## What the exercise asks
Each record in the material below must be written out again exactly.

## Entries provided
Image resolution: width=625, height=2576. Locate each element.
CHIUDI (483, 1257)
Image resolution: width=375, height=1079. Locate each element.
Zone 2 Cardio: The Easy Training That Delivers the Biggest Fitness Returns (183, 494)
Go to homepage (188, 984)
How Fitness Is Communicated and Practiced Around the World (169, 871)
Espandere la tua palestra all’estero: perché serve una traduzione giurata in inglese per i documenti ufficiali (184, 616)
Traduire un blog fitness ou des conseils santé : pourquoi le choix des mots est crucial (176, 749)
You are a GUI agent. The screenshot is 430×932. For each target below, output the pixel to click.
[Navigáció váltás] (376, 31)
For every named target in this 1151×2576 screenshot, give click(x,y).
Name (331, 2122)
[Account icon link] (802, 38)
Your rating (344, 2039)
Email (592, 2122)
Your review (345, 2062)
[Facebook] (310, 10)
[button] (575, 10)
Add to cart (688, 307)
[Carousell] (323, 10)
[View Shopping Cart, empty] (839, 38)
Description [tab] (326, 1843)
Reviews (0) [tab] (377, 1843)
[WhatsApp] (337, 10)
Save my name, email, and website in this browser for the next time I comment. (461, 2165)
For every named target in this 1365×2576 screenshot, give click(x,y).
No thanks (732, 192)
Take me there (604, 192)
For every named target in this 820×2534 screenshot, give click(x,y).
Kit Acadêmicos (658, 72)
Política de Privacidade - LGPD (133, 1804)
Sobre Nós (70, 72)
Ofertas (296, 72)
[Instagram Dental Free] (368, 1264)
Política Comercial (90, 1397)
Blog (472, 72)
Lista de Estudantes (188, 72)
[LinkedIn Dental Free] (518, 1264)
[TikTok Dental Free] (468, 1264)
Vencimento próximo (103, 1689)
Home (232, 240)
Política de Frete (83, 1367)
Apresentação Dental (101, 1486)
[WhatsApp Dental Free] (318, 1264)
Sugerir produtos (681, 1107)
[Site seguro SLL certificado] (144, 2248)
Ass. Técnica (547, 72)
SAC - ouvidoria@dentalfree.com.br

## Response to the task
Image resolution: width=625, height=2576. Locate each element.
CHIUDI (483, 1257)
Image resolution: width=375, height=1079. Locate each element.
Zone 2 Cardio: The Easy Training That Delivers the Biggest Fitness Returns (183, 494)
Go to homepage (188, 984)
How Fitness Is Communicated and Practiced Around the World (169, 871)
Espandere la tua palestra all’estero: perché serve una traduzione giurata in inglese per i documenti ufficiali (184, 616)
Traduire un blog fitness ou des conseils santé : pourquoi le choix des mots est crucial (176, 749)
You are a GUI agent. The screenshot is 430×932. For each target below, output the pixel to click.
[Navigáció váltás] (376, 31)
For every named target in this 1151×2576 screenshot, give click(x,y).
Name (331, 2122)
[Account icon link] (802, 38)
Your rating (344, 2039)
Email (592, 2122)
Your review (345, 2062)
[Facebook] (310, 10)
[button] (575, 10)
Add to cart (688, 307)
[Carousell] (323, 10)
[View Shopping Cart, empty] (839, 38)
Description [tab] (326, 1843)
Reviews (0) [tab] (377, 1843)
[WhatsApp] (337, 10)
Save my name, email, and website in this browser for the next time I comment. (461, 2165)
For every named target in this 1365×2576 screenshot, give click(x,y).
No thanks (732, 192)
Take me there (604, 192)
For every named target in this 820×2534 screenshot, give click(x,y).
Kit Acadêmicos (658, 72)
Política de Privacidade - LGPD (133, 1804)
Sobre Nós (70, 72)
Ofertas (296, 72)
[Instagram Dental Free] (368, 1264)
Política Comercial (90, 1397)
Blog (472, 72)
Lista de Estudantes (188, 72)
[LinkedIn Dental Free] (518, 1264)
[TikTok Dental Free] (468, 1264)
Vencimento próximo (103, 1689)
Home (232, 240)
Política de Frete (83, 1367)
Apresentação Dental (101, 1486)
[WhatsApp Dental Free] (318, 1264)
Sugerir produtos (681, 1107)
[Site seguro SLL certificado] (144, 2248)
Ass. Técnica (547, 72)
SAC - ouvidoria@dentalfree.com.br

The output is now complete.